Charme de la campagne

Le mouvement s’est accompagné d’un enthousiasme extraordinaire pour la campagne. Même Airbnb est conscient de l’effervescence des lieux isolés proches de la nature. Moins que ? “Cela dépend évidemment de l’hygiène, mais ces vacances passées loin de la foule ont peut-être donné envie à certaines personnes de rester longtemps loin de la plage”, a déclaré Saskia Cousin. Est-ce le dernier adieu au tourisme de masse au profit de « vacances raisonnables » ? Attention… “Les choix de déplacements nature et respectueux de l’environnement ont toujours existé, mais ils restent minoritaires, poursuit Saskia Cousin. La population d’un pays riche, instruit et privilégié. Seule une petite partie d’entre eux peut se poser des questions. “Comment” car elle a eu accès aux vacances depuis longtemps. En attendant, leur possible généralisation à d’autres classes sociales et à l’ensemble de la planète. Fortiori aura besoin de changements majeurs. On ne peut pas demander aux voyageurs d’agir de manière responsable. Elle impose l’imaginaire d’un voyage lointain sur le changement climatique. ”
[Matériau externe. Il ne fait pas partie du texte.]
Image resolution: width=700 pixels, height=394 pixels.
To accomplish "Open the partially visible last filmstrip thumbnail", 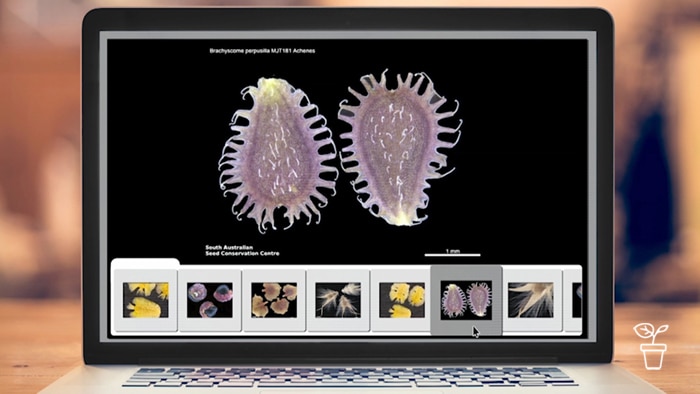I will (x=577, y=300).
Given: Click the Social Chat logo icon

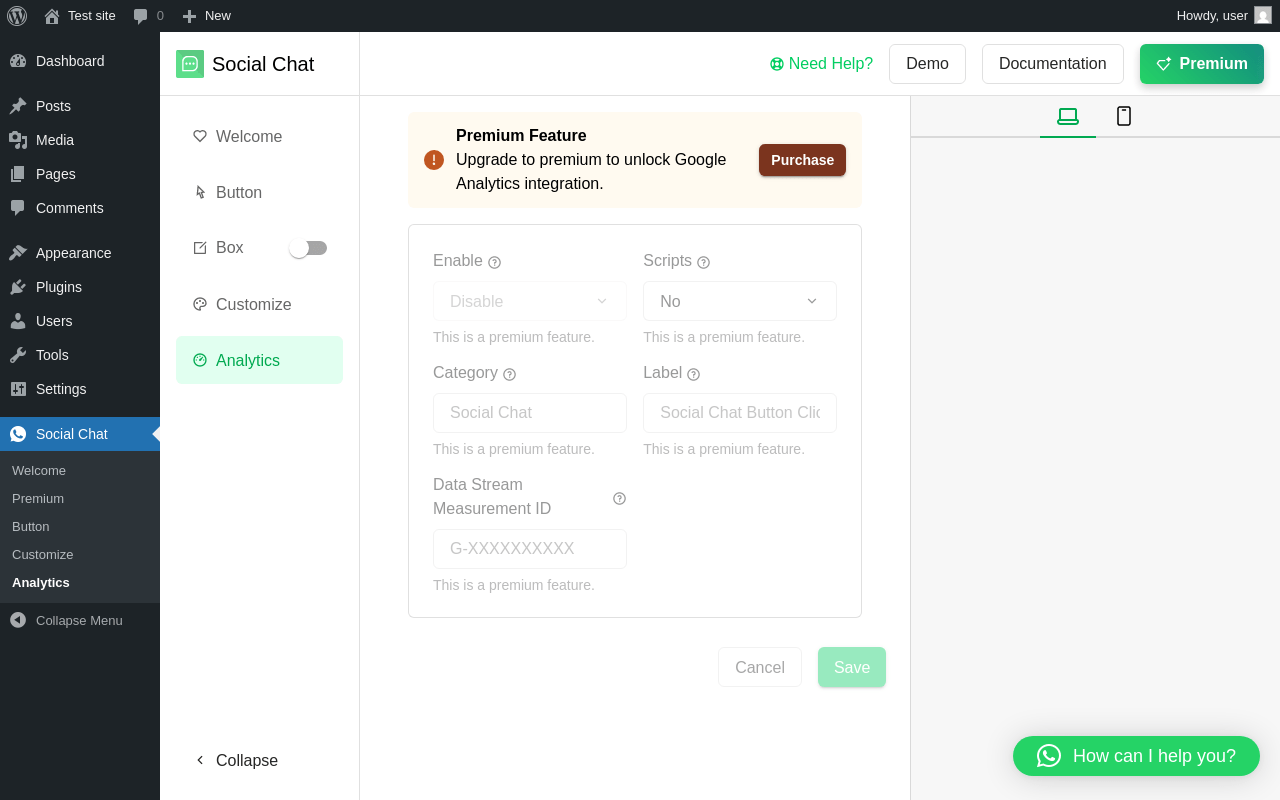Looking at the screenshot, I should 190,64.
Le géographe Michel Rousseau pointe lui aussi la même réserve. “Avec 4,5 milliards de passagers d’avion contre 2,5 milliards il y a 10 ans, la Terre n’a jamais connu autant de migrations qu’en 2019. Désormais, hormis la crise sanitaire, les Terriens La moitié d’entre eux voyagent au moins une fois par an, et cette tendance est rare. Cela a été remis en cause. Il est presque impossible d’imaginer une désillusion particulière dans une région où le tourisme bas de gamme a été envahi.

“La ville à portée de main”

Une chose est sûre : la crise sanitaire a fait réfléchir les Français sur leur mobilité, pas seulement pendant leurs vacances. “Sa propagation très rapide amène inévitablement le Covid-19 à s’interroger sur l’évolution de l’urbanisation de notre planète et sa dépendance à la mobilité”, a déclaré Michel Rousseau. Ainsi, l’attrait des Français pour la maison individuelle s’est accéléré ces derniers mois. Sans parler de l’évasion de la ville, les notaires ont constaté une augmentation de la part des acquéreurs dans le secteur voisin, la région Ile-de-France, après le premier confinement : Yonne, Huret, Orne… un pavillon avec jardin. Devient de plus en plus important avec l’essor du télétravail.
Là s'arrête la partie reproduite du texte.